The Gordon Growth Build

The Gordon Growth Model, published by Myron Gordon and Eli Shapiro in 1956, prices a stream of growing cash flows as P = D ÷ (r − g), where P is present value, D is the next-period cash flow, r is the required return, and g is the long-run growth rate. The equity-finance version uses dividends; the real estate version uses NOI. Substituting:

Value = NOI ÷ (r − g)

Cap rate is defined as NOI ÷ Value. Rearranging the Gordon Growth equation gives:

Cap Rate = NOI ÷ Value = r − g

That single identity is the entire institutional framework for cap rates. The cap rate equals the required return on the asset, less the long-run growth in NOI. Both terms are observable, both are negotiable, and both move on different timelines.

The required return r itself decomposes into a risk-free rate plus a risk premium: r = r_f + risk premium. This parallels the Capital Asset Pricing Model (r = r_f + β × ERP) used in equity finance — but CRE practitioners don't estimate beta. The cross-section of comparable transactions gives a more direct read on the risk premium than regression against a market index would, since there is no continuously priced market portfolio for private real estate. Aswath Damodaran's work on equity risk premiums (pages.stern.nyu.edu/~adamodar) is the canonical academic reference for the CAPM construction; the real-estate version substitutes observed cap-rate spreads for the beta-times-ERP term.

Putting the two pieces together gives the build-up:

Cap Rate = r_f + Risk Premium − Growth

Three legs. Each leg has its own driver, data source, and update frequency. The 10-year Treasury can move 100 bps in a month. Risk premiums adjust in quarters. Growth assumptions adjust in years. Most of the volatility in cap rates between 2022 and 2024 came from the first leg repricing; most of the dispersion across asset classes today sits in the second leg; most of the disagreement between bulls and bears on any single sector lives in the third.

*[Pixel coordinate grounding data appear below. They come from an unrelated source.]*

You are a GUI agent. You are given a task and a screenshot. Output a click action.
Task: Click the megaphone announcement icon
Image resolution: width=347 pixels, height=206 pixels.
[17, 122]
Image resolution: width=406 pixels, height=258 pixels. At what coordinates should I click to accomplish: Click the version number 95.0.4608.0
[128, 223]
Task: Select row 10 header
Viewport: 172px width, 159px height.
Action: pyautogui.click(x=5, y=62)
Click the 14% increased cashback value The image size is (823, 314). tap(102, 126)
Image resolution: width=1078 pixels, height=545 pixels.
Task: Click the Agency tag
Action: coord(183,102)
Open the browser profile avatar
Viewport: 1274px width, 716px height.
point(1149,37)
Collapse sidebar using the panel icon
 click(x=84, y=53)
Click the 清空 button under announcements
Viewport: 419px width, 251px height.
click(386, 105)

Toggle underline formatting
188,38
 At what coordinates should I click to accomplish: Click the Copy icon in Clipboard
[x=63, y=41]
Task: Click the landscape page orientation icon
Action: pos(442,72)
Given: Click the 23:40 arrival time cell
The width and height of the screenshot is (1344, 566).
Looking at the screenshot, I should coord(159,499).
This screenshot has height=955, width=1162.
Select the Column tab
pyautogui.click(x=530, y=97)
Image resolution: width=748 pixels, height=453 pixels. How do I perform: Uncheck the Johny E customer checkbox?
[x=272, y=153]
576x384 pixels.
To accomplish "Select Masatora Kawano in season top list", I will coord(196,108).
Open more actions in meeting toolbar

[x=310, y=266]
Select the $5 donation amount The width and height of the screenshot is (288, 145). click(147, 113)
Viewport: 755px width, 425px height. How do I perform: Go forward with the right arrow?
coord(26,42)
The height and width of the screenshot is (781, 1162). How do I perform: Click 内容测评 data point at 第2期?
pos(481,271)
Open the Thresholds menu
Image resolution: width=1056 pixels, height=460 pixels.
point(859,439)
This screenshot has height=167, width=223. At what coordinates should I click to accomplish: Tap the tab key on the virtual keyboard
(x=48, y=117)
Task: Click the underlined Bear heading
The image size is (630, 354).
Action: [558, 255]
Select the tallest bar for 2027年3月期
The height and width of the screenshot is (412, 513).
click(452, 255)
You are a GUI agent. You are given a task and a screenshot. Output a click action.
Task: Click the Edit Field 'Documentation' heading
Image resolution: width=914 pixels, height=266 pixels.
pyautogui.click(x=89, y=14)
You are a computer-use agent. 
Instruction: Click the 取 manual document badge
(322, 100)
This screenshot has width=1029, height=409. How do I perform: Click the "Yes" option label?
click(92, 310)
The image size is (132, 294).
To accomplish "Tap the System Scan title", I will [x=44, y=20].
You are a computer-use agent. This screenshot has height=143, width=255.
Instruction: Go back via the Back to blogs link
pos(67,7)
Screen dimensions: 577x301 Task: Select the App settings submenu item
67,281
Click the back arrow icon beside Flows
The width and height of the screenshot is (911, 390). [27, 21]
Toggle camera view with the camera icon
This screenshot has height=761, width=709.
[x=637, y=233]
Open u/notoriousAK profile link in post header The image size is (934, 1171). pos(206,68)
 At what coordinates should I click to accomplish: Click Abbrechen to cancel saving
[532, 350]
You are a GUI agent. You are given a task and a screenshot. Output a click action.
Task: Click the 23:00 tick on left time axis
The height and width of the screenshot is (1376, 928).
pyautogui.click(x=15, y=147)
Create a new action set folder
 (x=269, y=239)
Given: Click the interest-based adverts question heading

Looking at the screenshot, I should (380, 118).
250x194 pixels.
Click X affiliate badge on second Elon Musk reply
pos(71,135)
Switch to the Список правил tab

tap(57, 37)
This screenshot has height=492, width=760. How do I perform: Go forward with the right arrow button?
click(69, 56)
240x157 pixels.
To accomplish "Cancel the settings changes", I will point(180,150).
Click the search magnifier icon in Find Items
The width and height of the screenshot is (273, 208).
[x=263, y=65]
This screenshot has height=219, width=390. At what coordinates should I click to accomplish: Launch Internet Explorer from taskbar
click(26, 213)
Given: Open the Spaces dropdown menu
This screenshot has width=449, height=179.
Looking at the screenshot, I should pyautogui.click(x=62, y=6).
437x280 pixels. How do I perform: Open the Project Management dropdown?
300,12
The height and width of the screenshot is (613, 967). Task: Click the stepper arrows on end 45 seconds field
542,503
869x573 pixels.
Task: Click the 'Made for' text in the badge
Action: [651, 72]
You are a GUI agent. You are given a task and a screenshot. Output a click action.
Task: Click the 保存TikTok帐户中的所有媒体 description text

The three-leg build-up. Each component moves on its own timeline, with its own data source. Most of the 2022–2024 cap-rate widening was the first leg repricing; the dispersion across asset classes in 2026 lives in the second.

Component 1: Risk-Free Rate

The risk-free rate is the yield on a U.S. Treasury security. In institutional CRE practice, the 10-year Treasury is the canonical benchmark for the going-in cap rate of a stabilized asset. The Federal Reserve Economic Data series DGS10 publishes the constant-maturity 10-year yield daily; that's the number that anchors most house-view cap rate decks. As of mid-Q2 2026 the 10-year sits in the 4.30–4.45% range, with intraday volatility tracking inflation prints and FOMC communication.

Why 10-year, not 30-year

Three reasons drive the 10-year convention. First, the typical institutional hold for a stabilized asset is 7–10 years; the duration match is closer to the 10-year than the 30-year. Second, the 10-year is the most liquid point on the curve, so it is the least noisy reference. Third, commercial mortgage rates — both agency and CMBS — are quoted as spreads over the 10-year for most permanent debt, so a 10-year-anchored cap rate keeps the equity and debt cost-of-capital frameworks in the same units.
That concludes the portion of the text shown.